Oui. Le Japon ne restreint pas la propriété immobilière selon la nationalité, le statut de résidence ou le type de visa. Un acquéreur étranger peut acheter un terrain ou un bâtiment en pleine propriété, avec le droit de vendre, louer, hériter ou transmettre le bien.
Il est également possible d’acheter en tant que non-résident. Dans de nombreux cas, la procédure peut être menée à distance au moyen d’une procuration, avec une agence locale agréée et un judicial scrivener coordonnant les étapes requises au Japon.

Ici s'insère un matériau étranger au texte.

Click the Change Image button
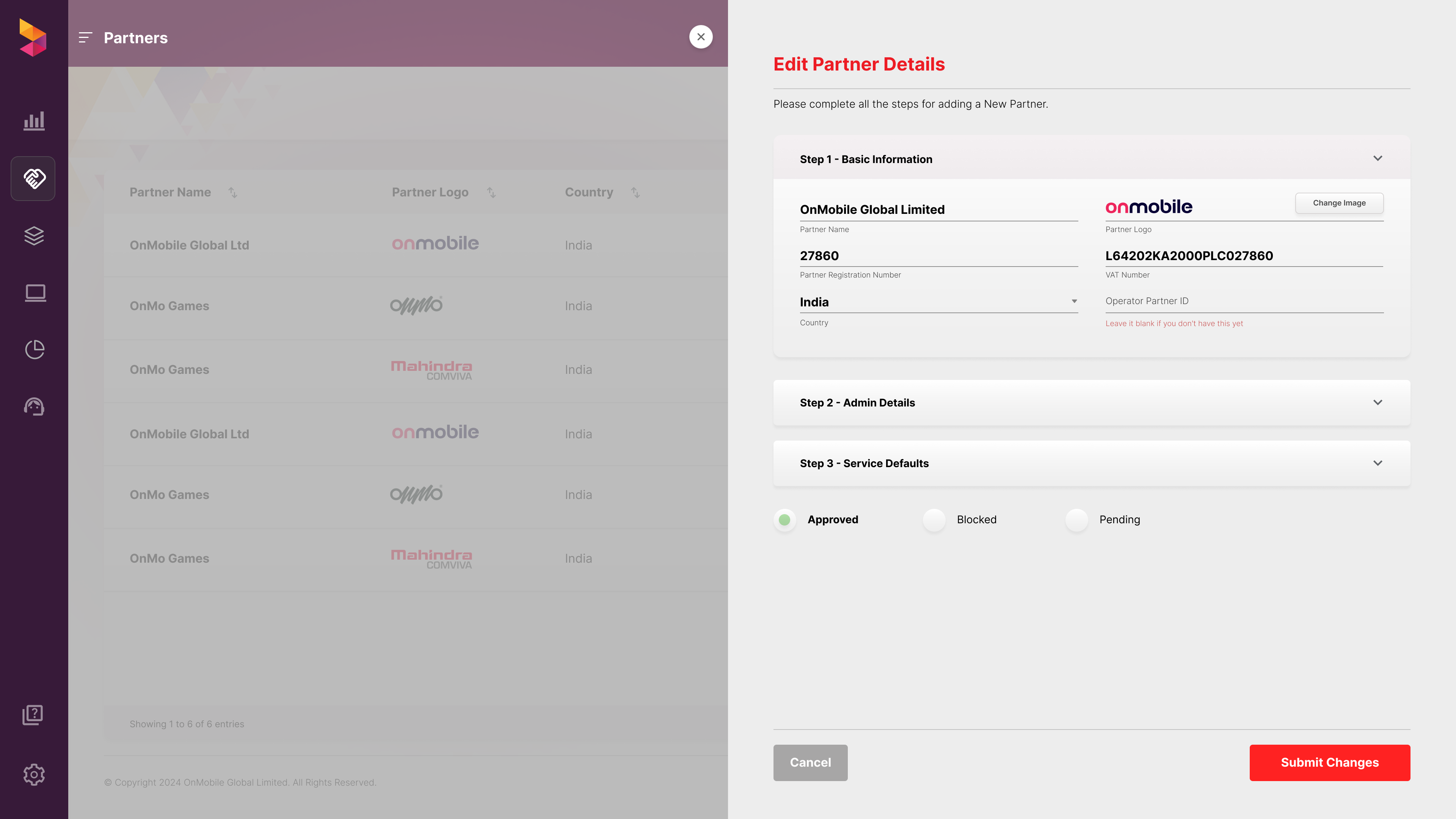The image size is (1456, 819). click(x=1339, y=203)
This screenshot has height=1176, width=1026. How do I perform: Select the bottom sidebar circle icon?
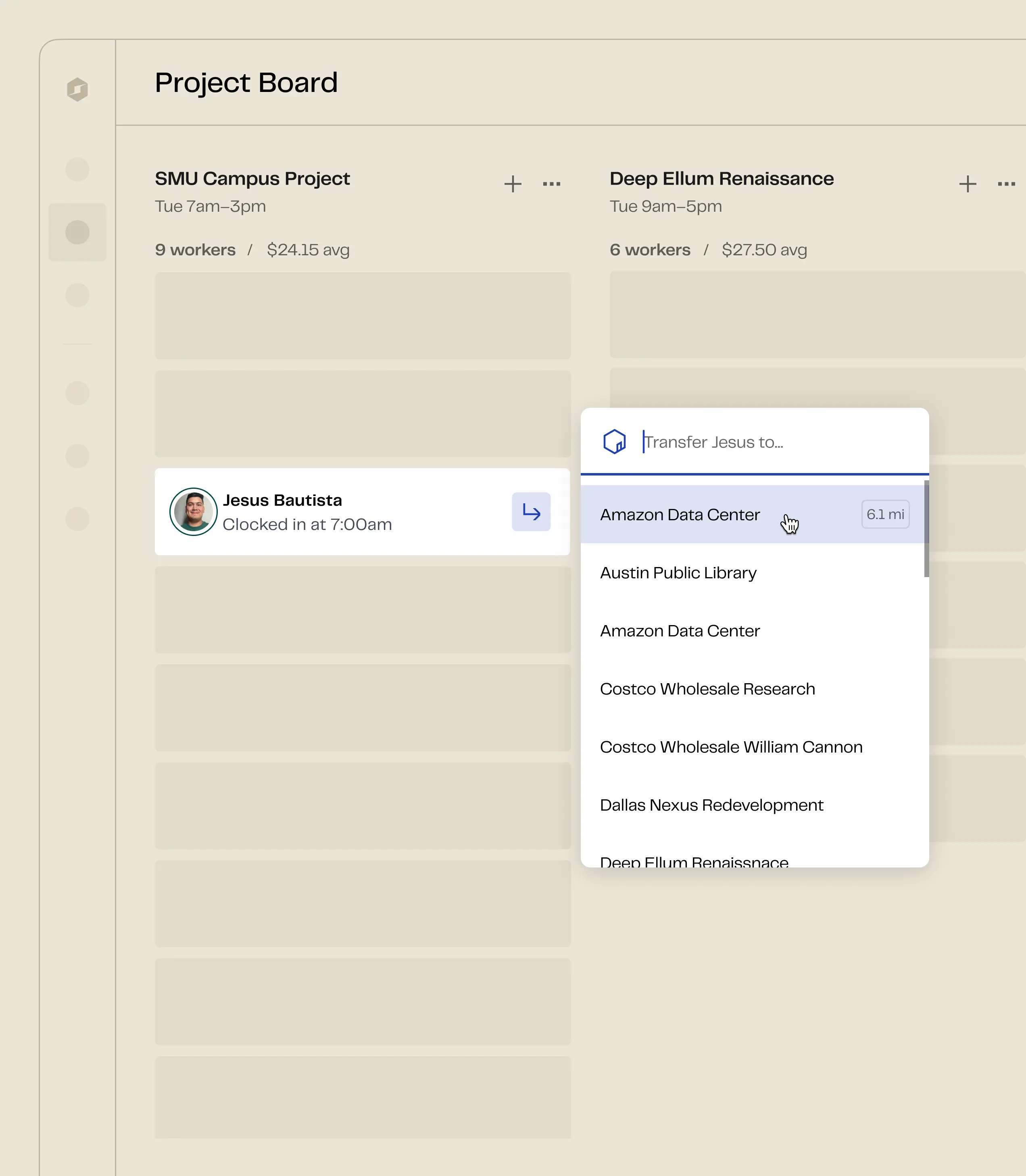[x=77, y=520]
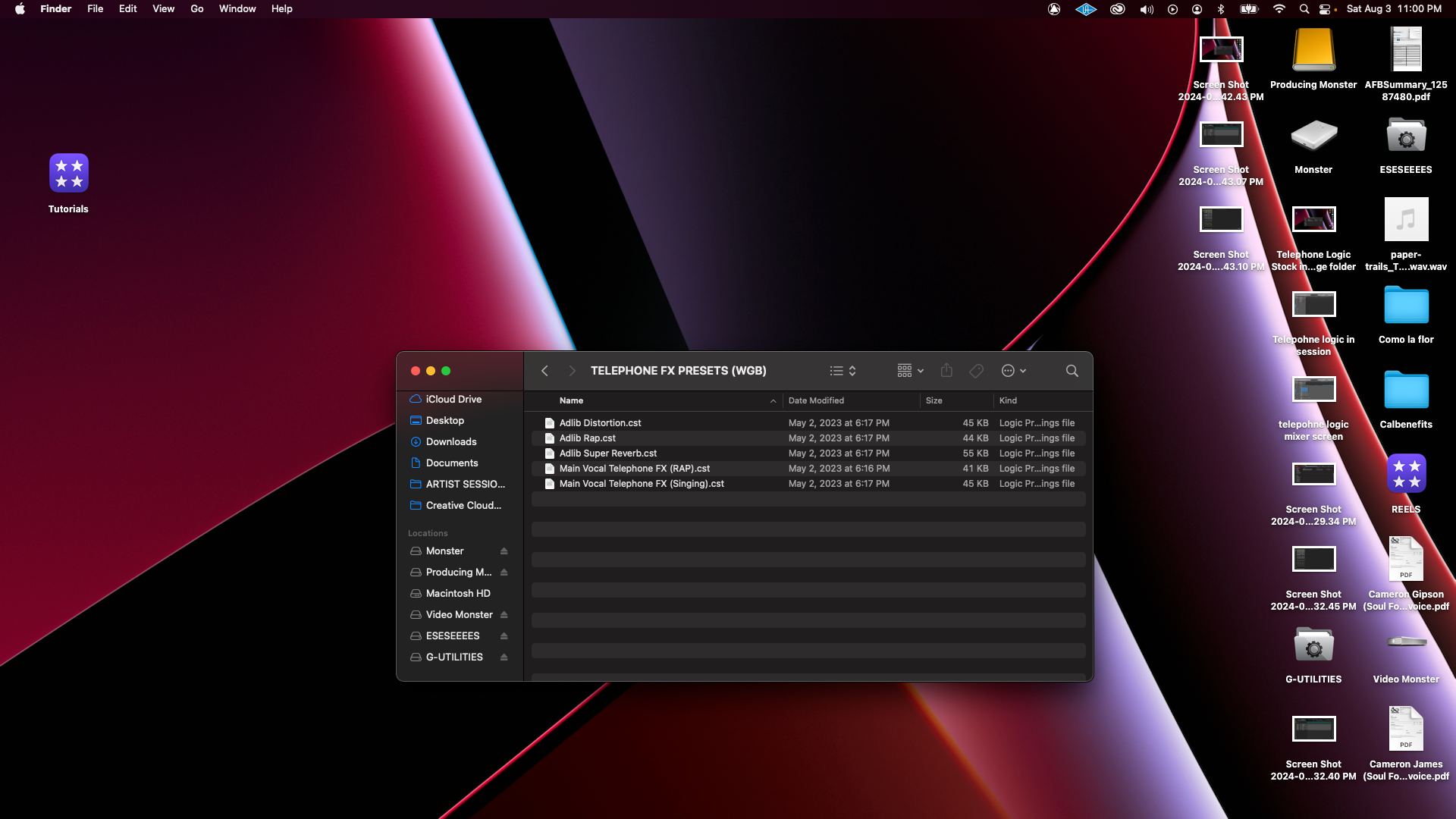The image size is (1456, 819).
Task: Expand the action ellipsis menu
Action: pos(1013,371)
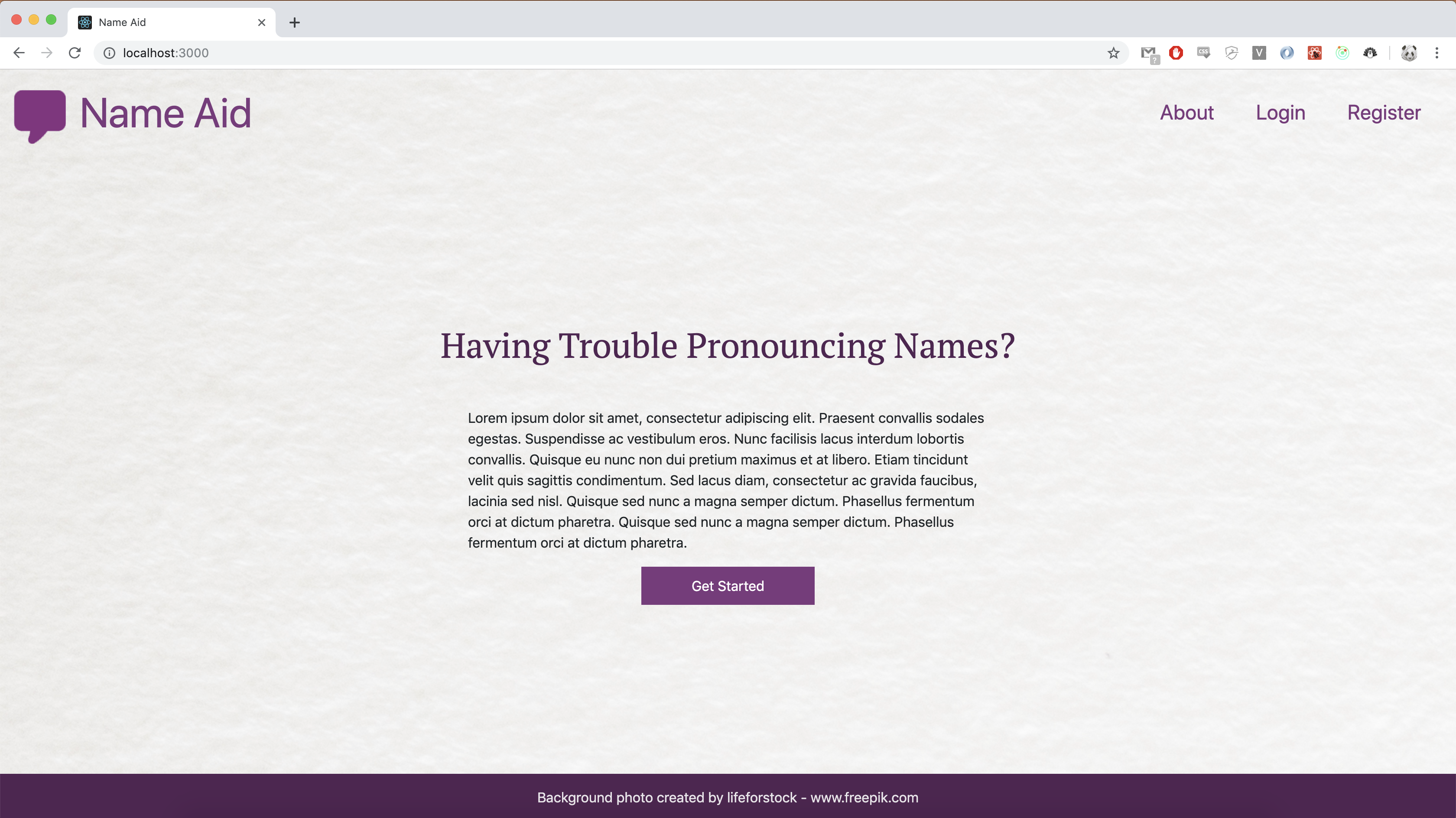Open a new browser tab
This screenshot has width=1456, height=818.
[x=295, y=23]
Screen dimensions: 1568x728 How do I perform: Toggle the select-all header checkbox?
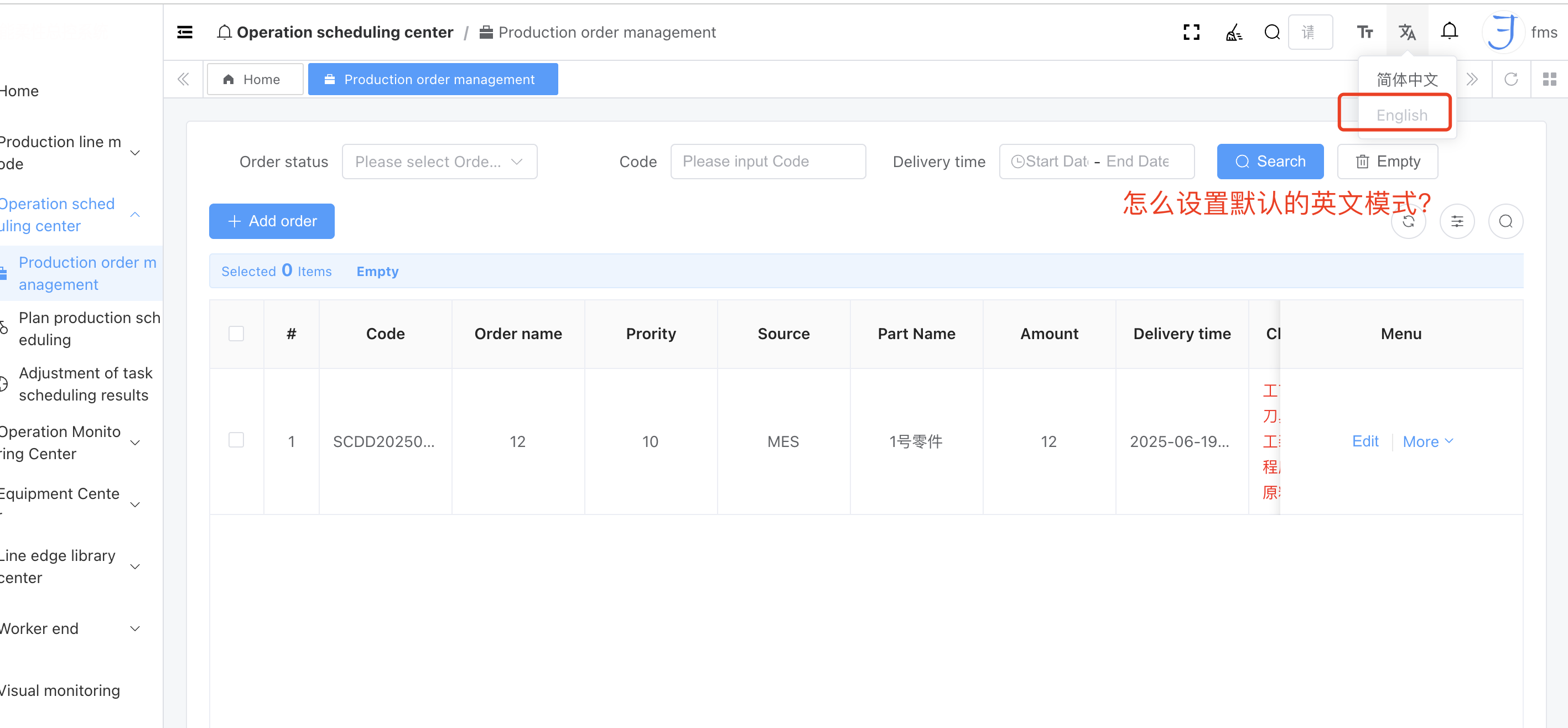tap(236, 334)
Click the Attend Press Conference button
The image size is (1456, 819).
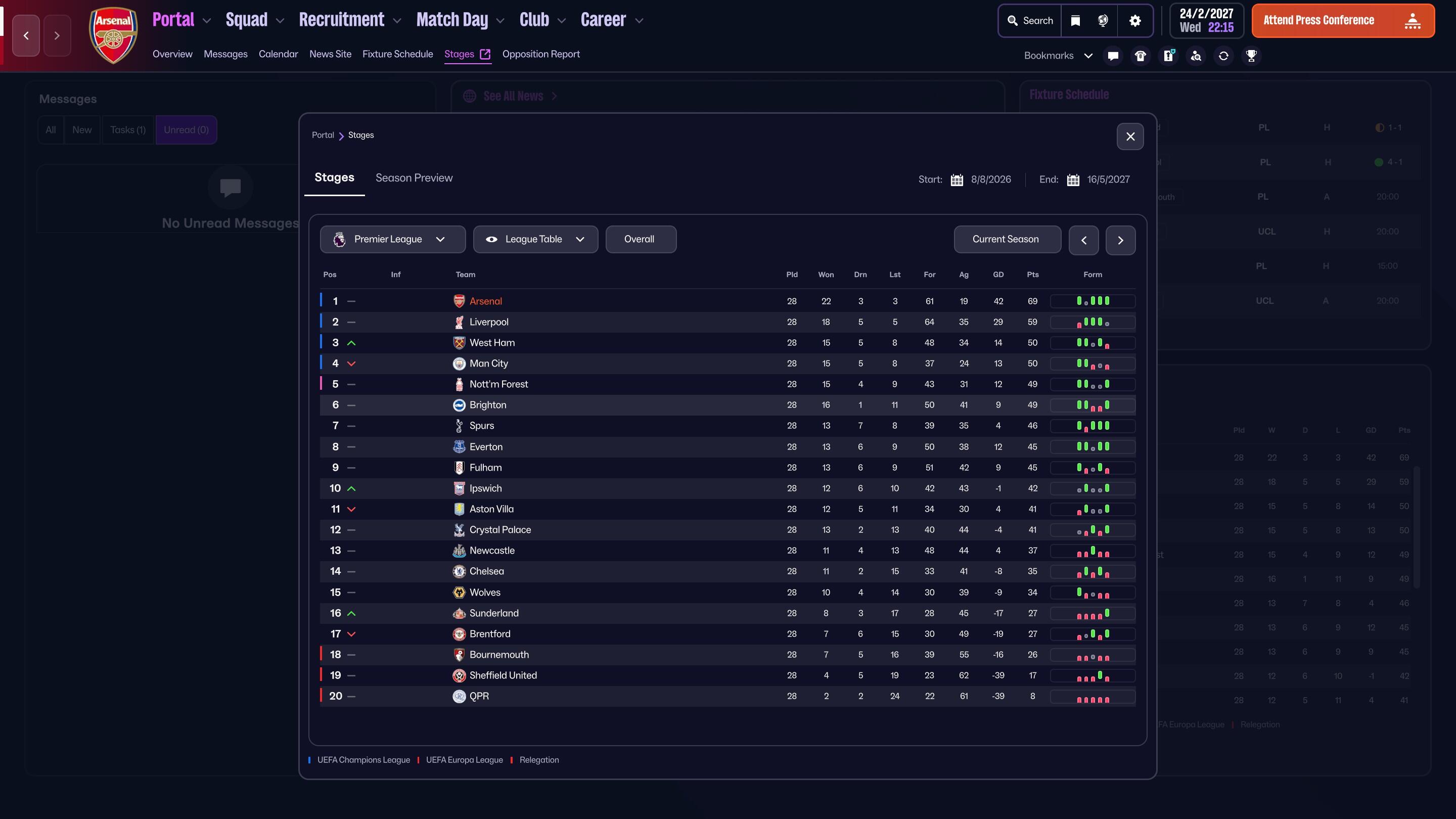point(1342,21)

Des points administratifs doivent toutefois être confirmés avant la finalisation. Selon leur statut et l’objet de l’achat, les non-résidents peuvent devoir déposer une déclaration après acquisition au titre de la loi japonaise sur les changes et le commerce extérieur. Depuis avril 2026, les procédures de déclaration et d’indication de la nationalité sont plus visibles ; Livmo confirme donc l’exigence exacte avec le judicial scrivener avant l’achèvement.
Acheter un bien au Japon ne confère ni visa ni statut de résidence. Le Japon ne propose actuellement aucun visa par investissement immobilier ni « golden visa » ; le projet d’immigration doit donc être examiné séparément de l’achat.